THE TASK:
Could you put all of the material below into a numbered list, leaving out the blank lines?

Excerpt from a dataset:
- - - - -
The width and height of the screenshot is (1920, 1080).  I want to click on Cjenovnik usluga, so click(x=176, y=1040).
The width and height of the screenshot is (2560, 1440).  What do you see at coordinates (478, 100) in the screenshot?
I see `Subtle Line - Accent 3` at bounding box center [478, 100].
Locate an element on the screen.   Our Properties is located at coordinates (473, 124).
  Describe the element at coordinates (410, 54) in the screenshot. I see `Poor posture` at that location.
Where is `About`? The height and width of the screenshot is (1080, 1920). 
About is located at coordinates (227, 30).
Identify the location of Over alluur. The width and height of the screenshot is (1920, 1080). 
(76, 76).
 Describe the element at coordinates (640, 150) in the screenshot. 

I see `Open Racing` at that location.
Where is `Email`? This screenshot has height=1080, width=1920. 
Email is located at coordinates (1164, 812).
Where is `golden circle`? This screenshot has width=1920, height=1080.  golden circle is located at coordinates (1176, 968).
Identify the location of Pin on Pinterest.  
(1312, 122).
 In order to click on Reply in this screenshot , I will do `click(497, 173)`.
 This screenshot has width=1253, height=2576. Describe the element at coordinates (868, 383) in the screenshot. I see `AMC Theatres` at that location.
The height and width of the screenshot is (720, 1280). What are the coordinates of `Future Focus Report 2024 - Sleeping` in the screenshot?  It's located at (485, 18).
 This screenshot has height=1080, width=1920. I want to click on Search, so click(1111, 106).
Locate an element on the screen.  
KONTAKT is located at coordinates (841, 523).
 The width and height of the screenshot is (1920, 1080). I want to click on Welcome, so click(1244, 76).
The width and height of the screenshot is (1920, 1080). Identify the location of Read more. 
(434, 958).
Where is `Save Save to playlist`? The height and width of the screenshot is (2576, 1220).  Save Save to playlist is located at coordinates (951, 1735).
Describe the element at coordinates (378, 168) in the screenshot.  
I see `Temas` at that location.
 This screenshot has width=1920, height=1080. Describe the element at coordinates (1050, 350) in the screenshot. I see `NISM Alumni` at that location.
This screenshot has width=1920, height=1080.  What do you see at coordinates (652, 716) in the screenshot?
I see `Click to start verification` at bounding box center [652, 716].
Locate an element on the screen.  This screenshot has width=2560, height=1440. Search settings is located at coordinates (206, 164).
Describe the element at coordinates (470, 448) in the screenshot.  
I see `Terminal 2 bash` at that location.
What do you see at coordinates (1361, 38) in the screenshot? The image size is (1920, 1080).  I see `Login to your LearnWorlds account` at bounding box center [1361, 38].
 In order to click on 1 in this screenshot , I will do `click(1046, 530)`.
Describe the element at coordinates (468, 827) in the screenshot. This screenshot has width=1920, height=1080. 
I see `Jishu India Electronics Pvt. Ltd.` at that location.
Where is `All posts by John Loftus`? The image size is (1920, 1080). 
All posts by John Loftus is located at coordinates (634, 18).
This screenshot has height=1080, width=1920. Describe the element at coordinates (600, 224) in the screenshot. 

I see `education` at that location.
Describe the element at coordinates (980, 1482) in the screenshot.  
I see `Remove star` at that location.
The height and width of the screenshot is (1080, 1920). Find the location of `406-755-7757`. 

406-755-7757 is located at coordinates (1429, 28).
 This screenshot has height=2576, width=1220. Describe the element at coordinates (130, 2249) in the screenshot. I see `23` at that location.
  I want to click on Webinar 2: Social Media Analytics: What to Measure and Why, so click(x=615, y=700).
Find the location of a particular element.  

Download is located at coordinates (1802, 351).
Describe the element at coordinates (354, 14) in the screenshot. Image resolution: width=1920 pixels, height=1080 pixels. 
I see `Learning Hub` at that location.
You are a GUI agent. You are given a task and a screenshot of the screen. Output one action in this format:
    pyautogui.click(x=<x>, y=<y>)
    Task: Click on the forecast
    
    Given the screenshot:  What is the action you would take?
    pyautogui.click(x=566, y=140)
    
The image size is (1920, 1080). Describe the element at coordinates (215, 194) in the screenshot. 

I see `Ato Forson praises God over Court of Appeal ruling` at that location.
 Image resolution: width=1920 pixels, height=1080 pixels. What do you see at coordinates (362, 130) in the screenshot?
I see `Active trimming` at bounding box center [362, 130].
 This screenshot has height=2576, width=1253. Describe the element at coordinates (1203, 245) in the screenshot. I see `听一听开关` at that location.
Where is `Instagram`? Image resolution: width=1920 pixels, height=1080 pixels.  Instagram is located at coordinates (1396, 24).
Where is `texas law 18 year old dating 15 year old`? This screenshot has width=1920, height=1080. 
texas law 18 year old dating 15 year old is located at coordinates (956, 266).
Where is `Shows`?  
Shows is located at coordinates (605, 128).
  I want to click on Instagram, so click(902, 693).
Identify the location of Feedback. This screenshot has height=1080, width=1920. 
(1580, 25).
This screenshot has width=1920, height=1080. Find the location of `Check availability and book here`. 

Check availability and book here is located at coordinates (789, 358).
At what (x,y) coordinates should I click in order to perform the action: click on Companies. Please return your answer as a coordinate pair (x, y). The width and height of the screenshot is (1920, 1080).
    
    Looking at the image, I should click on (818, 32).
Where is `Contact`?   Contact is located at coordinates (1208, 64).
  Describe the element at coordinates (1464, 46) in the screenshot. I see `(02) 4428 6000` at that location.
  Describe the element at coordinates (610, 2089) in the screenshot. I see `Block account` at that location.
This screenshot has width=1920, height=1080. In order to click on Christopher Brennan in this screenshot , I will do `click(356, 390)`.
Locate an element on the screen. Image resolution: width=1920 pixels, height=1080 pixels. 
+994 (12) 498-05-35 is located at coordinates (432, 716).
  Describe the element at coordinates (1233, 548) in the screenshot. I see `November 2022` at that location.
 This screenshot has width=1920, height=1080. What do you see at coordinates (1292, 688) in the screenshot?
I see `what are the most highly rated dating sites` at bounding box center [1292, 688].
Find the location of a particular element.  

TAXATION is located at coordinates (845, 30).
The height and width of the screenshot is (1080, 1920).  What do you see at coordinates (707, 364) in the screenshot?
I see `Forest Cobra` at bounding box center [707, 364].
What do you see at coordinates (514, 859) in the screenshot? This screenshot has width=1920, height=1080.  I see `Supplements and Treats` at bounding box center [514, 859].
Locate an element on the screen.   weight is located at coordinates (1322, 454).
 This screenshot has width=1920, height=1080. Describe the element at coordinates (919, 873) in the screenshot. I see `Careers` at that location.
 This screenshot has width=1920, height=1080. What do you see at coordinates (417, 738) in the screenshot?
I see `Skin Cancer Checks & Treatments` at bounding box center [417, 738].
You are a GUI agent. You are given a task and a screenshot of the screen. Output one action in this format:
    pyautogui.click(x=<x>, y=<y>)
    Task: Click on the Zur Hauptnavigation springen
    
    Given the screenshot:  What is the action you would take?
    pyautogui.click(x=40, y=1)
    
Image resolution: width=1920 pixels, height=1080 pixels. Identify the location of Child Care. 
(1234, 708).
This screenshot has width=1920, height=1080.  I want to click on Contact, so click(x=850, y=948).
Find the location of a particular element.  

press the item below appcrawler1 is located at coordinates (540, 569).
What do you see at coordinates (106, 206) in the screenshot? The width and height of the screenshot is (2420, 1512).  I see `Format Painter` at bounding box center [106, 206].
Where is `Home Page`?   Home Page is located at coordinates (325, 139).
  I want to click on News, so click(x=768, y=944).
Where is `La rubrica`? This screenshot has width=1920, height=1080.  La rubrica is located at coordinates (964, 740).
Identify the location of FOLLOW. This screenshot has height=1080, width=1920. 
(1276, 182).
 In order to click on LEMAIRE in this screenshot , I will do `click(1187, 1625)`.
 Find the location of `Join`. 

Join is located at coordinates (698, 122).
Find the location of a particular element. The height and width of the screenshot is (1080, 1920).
- - - - -
TASK ANSWER:
1. The width and height of the screenshot is (1920, 1080).  I want to click on Cjenovnik usluga, so click(x=176, y=1040).
2. The width and height of the screenshot is (2560, 1440).  What do you see at coordinates (478, 100) in the screenshot?
3. I see `Subtle Line - Accent 3` at bounding box center [478, 100].
4. Locate an element on the screen.   Our Properties is located at coordinates (473, 124).
5.   Describe the element at coordinates (410, 54) in the screenshot. I see `Poor posture` at that location.
6. Where is `About`? The height and width of the screenshot is (1080, 1920). 
7. About is located at coordinates (227, 30).
8. Identify the location of Over alluur. The width and height of the screenshot is (1920, 1080). 
9. (76, 76).
10.  Describe the element at coordinates (640, 150) in the screenshot. 
11. I see `Open Racing` at that location.
12. Where is `Email`? This screenshot has height=1080, width=1920. 
13. Email is located at coordinates (1164, 812).
14. Where is `golden circle`? This screenshot has width=1920, height=1080.  golden circle is located at coordinates (1176, 968).
15. Identify the location of Pin on Pinterest.  
16. (1312, 122).
17.  In order to click on Reply in this screenshot , I will do `click(497, 173)`.
18.  This screenshot has width=1253, height=2576. Describe the element at coordinates (868, 383) in the screenshot. I see `AMC Theatres` at that location.
19. The height and width of the screenshot is (720, 1280). What are the coordinates of `Future Focus Report 2024 - Sleeping` in the screenshot?  It's located at (485, 18).
20.  This screenshot has height=1080, width=1920. I want to click on Search, so click(1111, 106).
21. Locate an element on the screen.  
22. KONTAKT is located at coordinates (841, 523).
23.  The width and height of the screenshot is (1920, 1080). I want to click on Welcome, so click(1244, 76).
24. The width and height of the screenshot is (1920, 1080). Identify the location of Read more. 
25. (434, 958).
26. Where is `Save Save to playlist`? The height and width of the screenshot is (2576, 1220).  Save Save to playlist is located at coordinates (951, 1735).
27. Describe the element at coordinates (378, 168) in the screenshot.  
28. I see `Temas` at that location.
29.  This screenshot has width=1920, height=1080. Describe the element at coordinates (1050, 350) in the screenshot. I see `NISM Alumni` at that location.
30. This screenshot has width=1920, height=1080.  What do you see at coordinates (652, 716) in the screenshot?
31. I see `Click to start verification` at bounding box center [652, 716].
32. Locate an element on the screen.  This screenshot has width=2560, height=1440. Search settings is located at coordinates (206, 164).
33. Describe the element at coordinates (470, 448) in the screenshot.  
34. I see `Terminal 2 bash` at that location.
35. What do you see at coordinates (1361, 38) in the screenshot? The image size is (1920, 1080).  I see `Login to your LearnWorlds account` at bounding box center [1361, 38].
36.  In order to click on 1 in this screenshot , I will do `click(1046, 530)`.
37. Describe the element at coordinates (468, 827) in the screenshot. This screenshot has width=1920, height=1080. 
38. I see `Jishu India Electronics Pvt. Ltd.` at that location.
39. Where is `All posts by John Loftus`? The image size is (1920, 1080). 
40. All posts by John Loftus is located at coordinates (634, 18).
41. This screenshot has height=1080, width=1920. Describe the element at coordinates (600, 224) in the screenshot. 
42. I see `education` at that location.
43. Describe the element at coordinates (980, 1482) in the screenshot.  
44. I see `Remove star` at that location.
45. The height and width of the screenshot is (1080, 1920). Find the location of `406-755-7757`. 
46. 406-755-7757 is located at coordinates (1429, 28).
47.  This screenshot has height=2576, width=1220. Describe the element at coordinates (130, 2249) in the screenshot. I see `23` at that location.
48.   I want to click on Webinar 2: Social Media Analytics: What to Measure and Why, so click(x=615, y=700).
49. Find the location of a particular element.  
50. Download is located at coordinates (1802, 351).
51. Describe the element at coordinates (354, 14) in the screenshot. Image resolution: width=1920 pixels, height=1080 pixels. 
52. I see `Learning Hub` at that location.
53. You are a GUI agent. You are given a task and a screenshot of the screen. Output one action in this format:
54.     pyautogui.click(x=<x>, y=<y>)
55.     Task: Click on the forecast
56.     Given the screenshot:  What is the action you would take?
57.     pyautogui.click(x=566, y=140)
58. The image size is (1920, 1080). Describe the element at coordinates (215, 194) in the screenshot. 
59. I see `Ato Forson praises God over Court of Appeal ruling` at that location.
60.  Image resolution: width=1920 pixels, height=1080 pixels. What do you see at coordinates (362, 130) in the screenshot?
61. I see `Active trimming` at bounding box center [362, 130].
62.  This screenshot has height=2576, width=1253. Describe the element at coordinates (1203, 245) in the screenshot. I see `听一听开关` at that location.
63. Where is `Instagram`? Image resolution: width=1920 pixels, height=1080 pixels.  Instagram is located at coordinates (1396, 24).
64. Where is `texas law 18 year old dating 15 year old`? This screenshot has width=1920, height=1080. 
65. texas law 18 year old dating 15 year old is located at coordinates (956, 266).
66. Where is `Shows`?  
67. Shows is located at coordinates (605, 128).
68.   I want to click on Instagram, so click(902, 693).
69. Identify the location of Feedback. This screenshot has height=1080, width=1920. 
70. (1580, 25).
71. This screenshot has width=1920, height=1080. Find the location of `Check availability and book here`. 
72. Check availability and book here is located at coordinates (789, 358).
73. At what (x,y) coordinates should I click in order to perform the action: click on Companies. Please return your answer as a coordinate pair (x, y). The width and height of the screenshot is (1920, 1080).
74.     Looking at the image, I should click on (818, 32).
75. Where is `Contact`?   Contact is located at coordinates (1208, 64).
76.   Describe the element at coordinates (1464, 46) in the screenshot. I see `(02) 4428 6000` at that location.
77.   Describe the element at coordinates (610, 2089) in the screenshot. I see `Block account` at that location.
78. This screenshot has width=1920, height=1080. In order to click on Christopher Brennan in this screenshot , I will do `click(356, 390)`.
79. Locate an element on the screen. Image resolution: width=1920 pixels, height=1080 pixels. 
80. +994 (12) 498-05-35 is located at coordinates (432, 716).
81.   Describe the element at coordinates (1233, 548) in the screenshot. I see `November 2022` at that location.
82.  This screenshot has width=1920, height=1080. What do you see at coordinates (1292, 688) in the screenshot?
83. I see `what are the most highly rated dating sites` at bounding box center [1292, 688].
84. Find the location of a particular element.  
85. TAXATION is located at coordinates (845, 30).
86. The height and width of the screenshot is (1080, 1920).  What do you see at coordinates (707, 364) in the screenshot?
87. I see `Forest Cobra` at bounding box center [707, 364].
88. What do you see at coordinates (514, 859) in the screenshot? This screenshot has width=1920, height=1080.  I see `Supplements and Treats` at bounding box center [514, 859].
89. Locate an element on the screen.   weight is located at coordinates (1322, 454).
90.  This screenshot has width=1920, height=1080. Describe the element at coordinates (919, 873) in the screenshot. I see `Careers` at that location.
91.  This screenshot has width=1920, height=1080. What do you see at coordinates (417, 738) in the screenshot?
92. I see `Skin Cancer Checks & Treatments` at bounding box center [417, 738].
93. You are a GUI agent. You are given a task and a screenshot of the screen. Output one action in this format:
94.     pyautogui.click(x=<x>, y=<y>)
95.     Task: Click on the Zur Hauptnavigation springen
96.     Given the screenshot:  What is the action you would take?
97.     pyautogui.click(x=40, y=1)
98. Image resolution: width=1920 pixels, height=1080 pixels. Identify the location of Child Care. 
99. (1234, 708).
100. This screenshot has width=1920, height=1080.  I want to click on Contact, so click(x=850, y=948).
101. Find the location of a particular element.  
102. press the item below appcrawler1 is located at coordinates (540, 569).
103. What do you see at coordinates (106, 206) in the screenshot? The width and height of the screenshot is (2420, 1512).  I see `Format Painter` at bounding box center [106, 206].
104. Where is `Home Page`?   Home Page is located at coordinates (325, 139).
105.   I want to click on News, so click(x=768, y=944).
106. Where is `La rubrica`? This screenshot has width=1920, height=1080.  La rubrica is located at coordinates (964, 740).
107. Identify the location of FOLLOW. This screenshot has height=1080, width=1920. 
108. (1276, 182).
109.  In order to click on LEMAIRE in this screenshot , I will do `click(1187, 1625)`.
110.  Find the location of `Join`. 
111. Join is located at coordinates (698, 122).
112. Find the location of a particular element. The height and width of the screenshot is (1080, 1920).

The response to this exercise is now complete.